Incomunicação desabada

Fabiano Alvez em O Adorável Desastre
Mas, diga-me.
Quando foi que as coisas já feitas começaram a fazer tanto barulho
que nem posso ouvir o que tenho a dizer?
Quando foi que a saudade bateu forte a ponto de me desvanecer?
Saudade de algo que nem tive...

É porque as coisas vieram fáceis?
Por eu não ter tido muito tempo de sonhar?
Tive...

Suprimo um choro, suspirando.
O mundo de repente ficou tão embaçado.

Estar aqui passa a não fazer sentido.
Olhar além também não.
O amor à vida me consome, ainda assim.

Mas que vida eu amo? Nem acredito no que tenho a dizer...
As coisas já feitas, pelos de antes
barulharam tanto que me confundiram.
O que tenho a dizer não chegou até mim.

sábado, 7 de março de 2015

Gizá

A voz dela era sacudida.
Era ambígua em sua mais notória repiquitude.
E era demônio.
Tencionava ir além da conta, e não voltar.
Como um Gizá.

E, demônio, era além.
Era todos e todos éramos ela.
Mais que isso, éramos todos diluídos
Na mesma densa solução.

Os tendões nossos se destinavam.
Ao céu!
E tensionavam.
Ao chão!
E eram VERGONHOSOS querida.
E, balbuciados, os desejos nossos
DECEPCIONAVAM

E ela vinha.
E sacudia o mundo com um universo colorido em caleidoscópio.
Estado efêmero
mudança rápida
ela vinha
vinha vinha vinha vinha
e nos levava a ter certeza de que após a passagem dela tudo voltaria a ser,
simplesmente
como era antes.

(...)

quarta-feira, 25 de fevereiro de 2015

Quando fomos, já nem sabíamos quem éramos

Claude Monet
Aparentasse ou não, sentia-se consumido de estranha indignação.
Quando pôs-se a olhar, todo o fato lhe doeu.
E se consumiu de merecida indignação.
Que lhe bastasse o sorriso nos lábios de uma criança!
Mas não: ousava surgir num novo âmbito da descoberta pessoal.
Que, quando quis se difratar em vários, sendo ainda o mesmo,
foi avisado do perigo de ser tudo o que quisesse ser.
Aí se consumiu de estridente indignação.
E suas palavras se fundiram em outras tantas...!
Que quando se difratou, ele não pensou.
Mas, no sim ou no não, seria vários.
e não sabia do perigo de não voltar a ser quem era antes.

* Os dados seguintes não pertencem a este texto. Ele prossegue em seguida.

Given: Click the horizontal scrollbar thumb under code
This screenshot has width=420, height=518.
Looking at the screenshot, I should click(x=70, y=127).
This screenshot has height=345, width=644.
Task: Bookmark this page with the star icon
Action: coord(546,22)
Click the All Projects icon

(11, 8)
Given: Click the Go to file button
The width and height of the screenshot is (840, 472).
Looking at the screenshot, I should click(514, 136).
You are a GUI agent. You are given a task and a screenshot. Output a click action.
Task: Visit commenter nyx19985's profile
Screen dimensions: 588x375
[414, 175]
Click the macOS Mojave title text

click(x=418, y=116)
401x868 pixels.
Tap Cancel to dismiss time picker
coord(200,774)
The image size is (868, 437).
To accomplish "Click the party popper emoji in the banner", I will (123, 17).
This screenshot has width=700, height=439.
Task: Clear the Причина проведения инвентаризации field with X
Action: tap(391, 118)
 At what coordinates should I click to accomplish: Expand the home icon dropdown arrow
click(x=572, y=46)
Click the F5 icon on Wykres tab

Aparentasse ou não, ele lutava com e contra indignação.
Subindo mais e mais níveis.
Que, na verdade, nem mesmo importava se
aparentasse ou não.
E subindo, foi pensando.
E, no topo, nada mais havia a desconstruir.
E era só horizonte à sua frente.
E na subida, se cansou. Suou. 
E suas lágrimas rolaram desalmadas.

Aparentasse ou não, agora era pó.
Já consumido de obsoleta indignação.
E quando revirava e revirava na leve cama do ar, 
viu que sua intenção nunca fora muito metódica.
E que sua vida tinha ficado no meio de tudo, 
difratada como luz.
E se consumiu.
Da mais sublime indignação.

sexta-feira, 9 de janeiro de 2015

COMPLITUDE

Espuma de nuvem.
Canto de corredeira.
Borboleta no vento.

É a satisfação do desafio cumprido.
E a conexão com o início de tudo.
A imensidão projetada há milhões de anos.
A vida que se renova!

Nada como sentir-se pequeno
por ser parte tão ínfima
e imenso
por apenas ser parte desse todo.

É a face feminina de Deus.
Estar aqui.
Homem e homem.
Ser e ser.
Espinho e areia.

Senta e sinta!
O sol que te vive!
A lua que te beija!
A estrela que te infinita!
A montanha que te agiganta!

Ser uma alma que se permite absorver
tudo de bom que flui.
E que, rastejando como um bebê,
começa a ver a conexão das coisas.
Agora, o tempo dilui o som do rio.

(...)

sexta-feira, 26 de setembro de 2014

Sol no rosto


Primavera chegou com chuva e promessa de futuro bom,
mas logo foice e mal dela se lembra o sertão.
Uns amores solúveis nasceram ao misturar na água.
mas logo morreram, de efervescentes que são.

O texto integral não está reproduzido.